- _Apply what you read_
**a.** Output the passage from the post about science at Dragon*Con word for word, beginning at the words "First up, D-Wave" and stopping after the words "for pedagogical purposes.)".
**b.** Pick up the post about science at Dragon*Con after its final sentence and continue writing it.

It took me a while to realize how much science content there was at Dragon*Con, mainly because I was distracted by Steampunk Zombie Marvel Superheroes Made of Cardboard and Patrick Stewart. Now that I give talks for and hang out around the “reality tracks” in the Hilton (i.e. Space, Science, EFF, Robotics, and Skeptics), I know there’s a tremendous amount of science stuff at the convention. For instance, this year alone we had a solar telescope and a working fusion reactor. We also electrocuted a pickle for science.
All three of my solo talks were well-attended, even my one on D-Wave One and quantum computing that took place on Friday at 11:30 AM. That’s right, for the EFF track’s second panel I talked about qubits and quantum superposition. Thank goodness the audience pretended to be interested! I’ve included my slides and the scripts for my talks. In the scripts, advance the
filmstrippresentation every time you see a #. Note that all of my slides use the free font Fontin Sans, and that the online versions aren’t exactly converted properly.
First up, D-Wave One! Learn about quantum computers, qubits, and how many different images I have for “dooooomed”.
Next is Planet Hunting, describing our successful search for planets outside our solar system. I believe this is the world’s first science presentation to combine astrophysics and My Little Pony: Friendship is Magic. (Note: ponies are used strictly for pedagogical purposes.)

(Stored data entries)
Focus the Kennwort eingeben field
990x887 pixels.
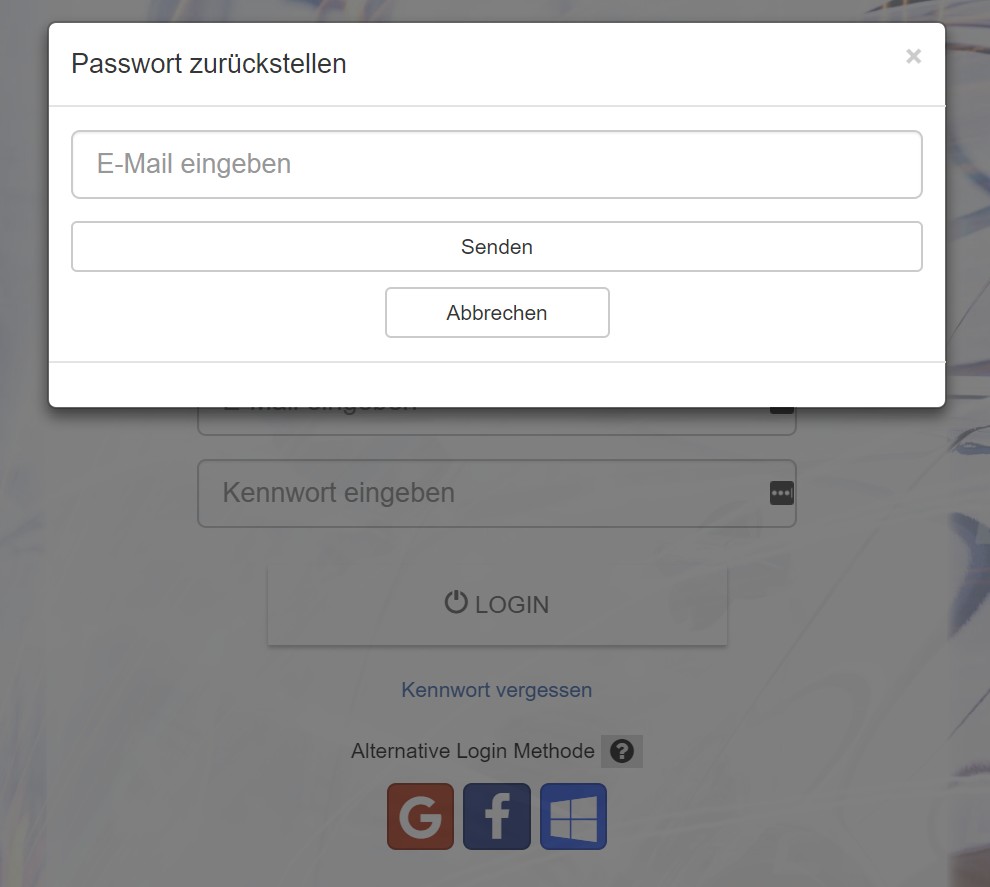[497, 493]
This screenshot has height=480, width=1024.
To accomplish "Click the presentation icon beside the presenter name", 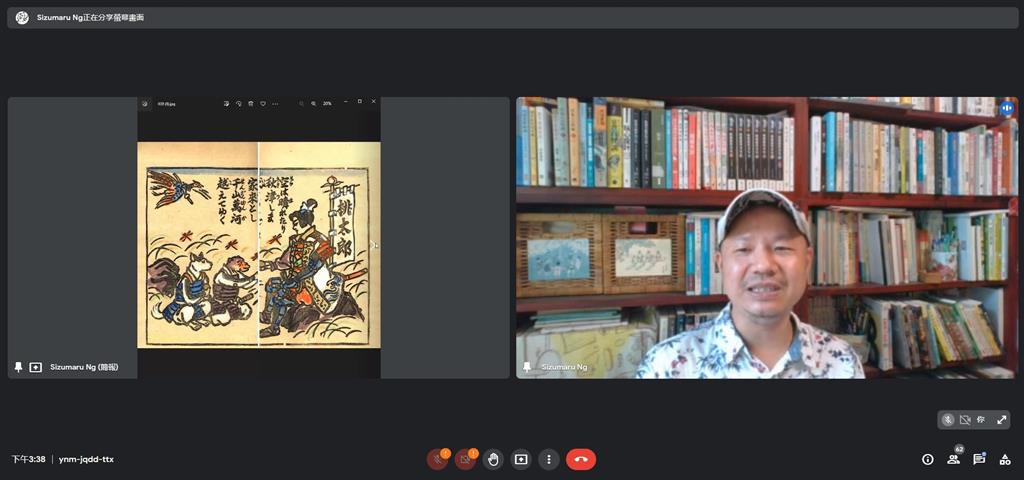I will [x=36, y=367].
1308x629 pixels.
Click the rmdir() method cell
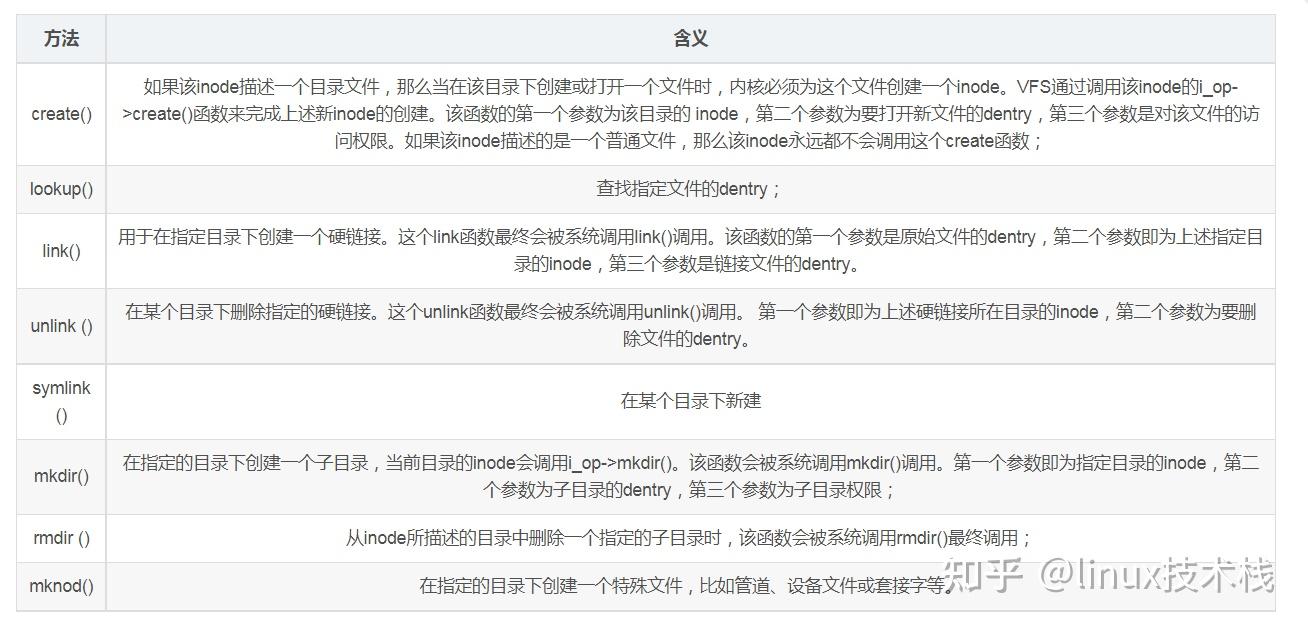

- _Answer section_
**a.**
First up, D-Wave One! Learn about quantum computers, qubits, and how many different images I have for “dooooomed”.
Next is Planet Hunting, describing our successful search for planets outside our solar system. I believe this is the world’s first science presentation to combine astrophysics and My Little Pony: Friendship is Magic. (Note: ponies are used strictly for pedagogical purposes.)

**b.**
Finally there was my robot helicopter talk. This was my busman’s holiday, as a lot of what I talked about is directly relevant to my day job.
Finally I once again took part in the Evil Geniuses for a Better Tomorrow panel, which packed the Hilton Crystal Ballroom. This was something of a science variety show. I got to talk about the leukemia trial that involved patching a patient’s t-cells to replicate like mad and attack the leukeima, said patching being done via a modified HIV variant, and if that doesn’t sound like mad science, I don’t know what is. Jason Schneiderman talked about using magnets to turn off people’s ability to make moral judgements and showed videos of MRI machines sucking in wrenches and office chairs and guns. Paul Gregori electrocuted a pickle to show electroluminescence and then made people in the audience eat the pickle. Chad Ramey showed off his working fusion reactor. And special guest Phil Plait was escorted to the stage by stormtroopers, where he got to talk about death from above and accept an award for Mad Scientist of the Year.
I had a great time with all of those panels, and I hope that attendees both enjoyed them and learned a bit of science at them.